THE recent release of a list of ‘alleged’ sexual predators within academia, apparently still being expanded, has caused considerable consternation, not only among the males within the fraternity but also well known Indian feminists. Even as a few have welcomed the hit-list approach, though guardedly, a much larger number have pointed to serious problems with a strategy of anonymous ‘calling out’, in particular the absence of corroborative evidence and disregard of ‘due process’, together creating a reversal of the burden of proof wherein the named are presumed guilty and it is contingent on them to prove otherwise, thereby raising the spectre of a witch hunt which could likely seriously damage the environment necessary to sustain a vibrant and healthy academia. Notably, many of the cautionary comments have come from ‘progressive’ intellectuals and activists long associated with struggles against a ‘patriarchal, conservative and misogynist’ mindset marking our society. The merit of these comments apart, there is need to guard against the danger of shifting the focus away from what continues to be a large and relatively unaddressed problem, that of widespread sexual harassment on our campuses.

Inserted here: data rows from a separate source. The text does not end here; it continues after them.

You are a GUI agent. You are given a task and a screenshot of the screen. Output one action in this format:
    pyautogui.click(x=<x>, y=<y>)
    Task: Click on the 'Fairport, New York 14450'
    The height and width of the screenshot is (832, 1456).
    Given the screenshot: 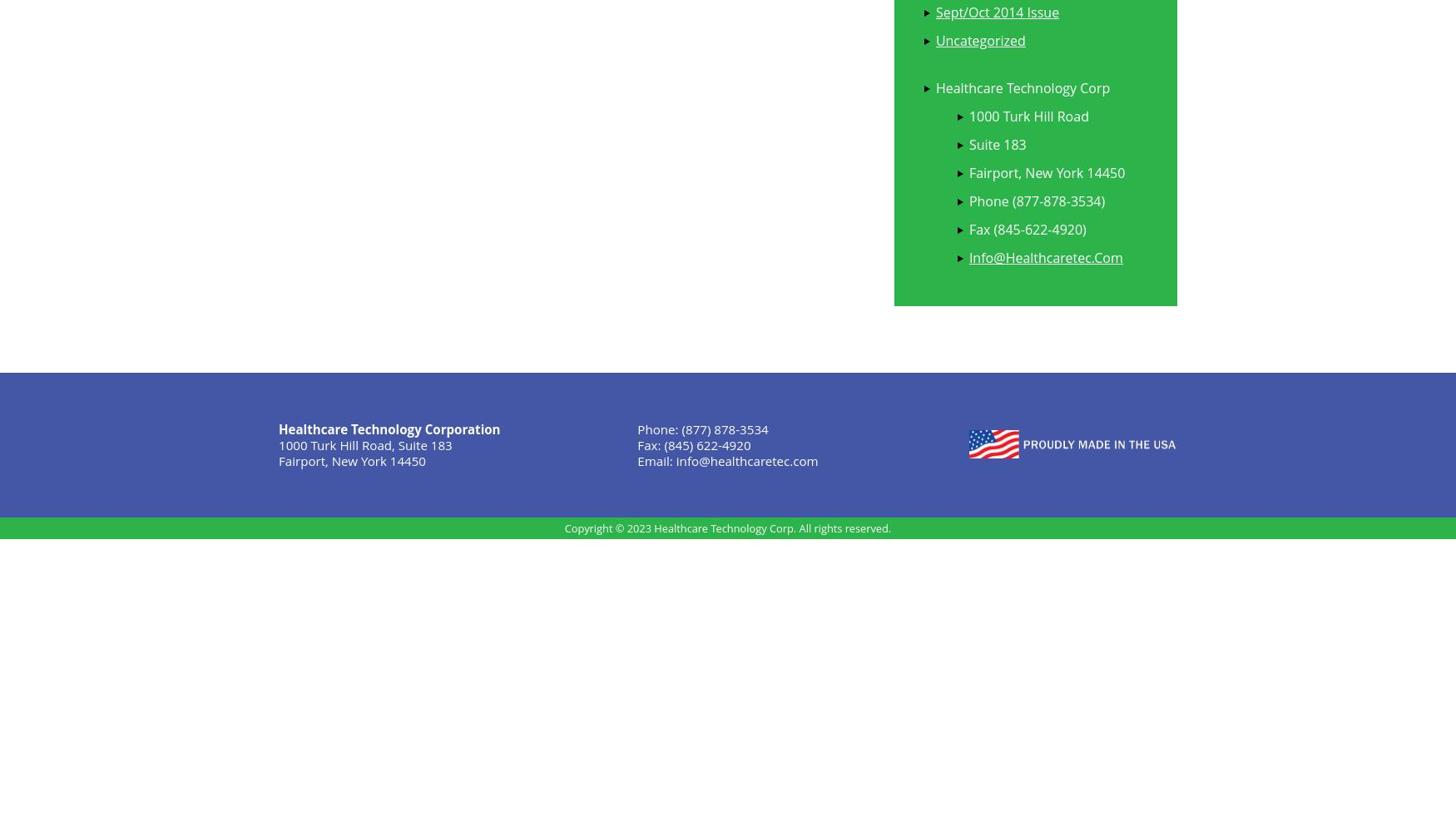 What is the action you would take?
    pyautogui.click(x=351, y=460)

As many have pointed out, the recognition of this problem in our academic institutions is relatively recent, and involved sustained struggle by the women’s movement before relevant authorities were willing to admit the need for corrective action. Equally that despite the 1997 Vishaka judgement mandating that employers constitute statuatory committees to deal with complaints against sexual harassment at the workplace, most institutions have still to do so. Further, barring rare exceptions, most of these committees are indifferently constituted, meet rarely, follow cursory procedures and routinely deliver judgements that are deeply flawed, almost invariably exonerating the ‘accused’ usually on grounds of inconclusive evidence. The process is dilatory and burdensome with little support extended to the complainant. Hardly surprising that few women work up the courage to formally lodge a complaint, knowing well that even if they ‘win’, they will have to pay a heavy price – forever marked out as ‘difficult’, disrupters, and uncooperative in creating a conducive work environment. Expectedly, therefore, few women show any trust in the committees against sexual harassment (CASH).
Unfortunately, instead of working towards strengthening and improving institutions of redressal, and more, proactively working to create an environment within which women feel secure and welcome as equal participants in the sharing and creation of knowledge, the debate, far too often, turns to the extant legal provisions, castigating them as draconian and one-sided, amenable to misuse and the settling of personal scores by aggrieved women. In a sense this set of complaints is no different from the reactions to the laws created to address the problem of caste discrimination, dowry deaths and rape. In each of these cases, there is concerted effort to minimize the problem of discrimination by highlighting stories of witch hunt and raising the spectre of a caste or gender war.
Laws and rules designed to address structural discrimination relating to either caste or gender, are invariably blunt instruments, generically incapable, except in gross and obvious cases, of satisfactorily dealing with the specific cases of individuals involved, whether as accused or complainant. How we define what constitutes proper evidence of violation, make sense of the context and evidence, validate witness testimony, the process of cross-examination and so on, matters greatly, more so in cases where the ‘accused’ is more powerful than the complainant. Moreover, given the dilatory nature of our processes, we neglect to appreciate that the ‘final judgement’ rarely ensures closure, that neither side emerges unscathed from the experience, and that both suffer a loss of reputation. One wonders whether in addition to the existing set of laws and rules, our institutions simultaneously need to think about and experiment with other forms of redressal such that both men and women can come together to create a more convivial environment of work and interaction.
To come back to the ‘name and shame’ list. Even if one reads it as a desperate measure to overcome the stranglehold of our inefficacious institutional procedures and ‘hostile’ social environment – break the silence and hopefully persuade others to also speak out – this strategy for dignity and a fair deal at the work place is deeply fraught. It not only impugns the character and work ethic of those named, violating their civil rights and raising serious ‘ends and means’ questions, by presenting women as inevitable victims, it takes away from their struggles for autonomy, agency and personhood. Worse, by raising the spectre of a kangaroo trial, it both delegitimzes and weakens efforts at improving existing arrangements for justice – hardly a desirable prospect.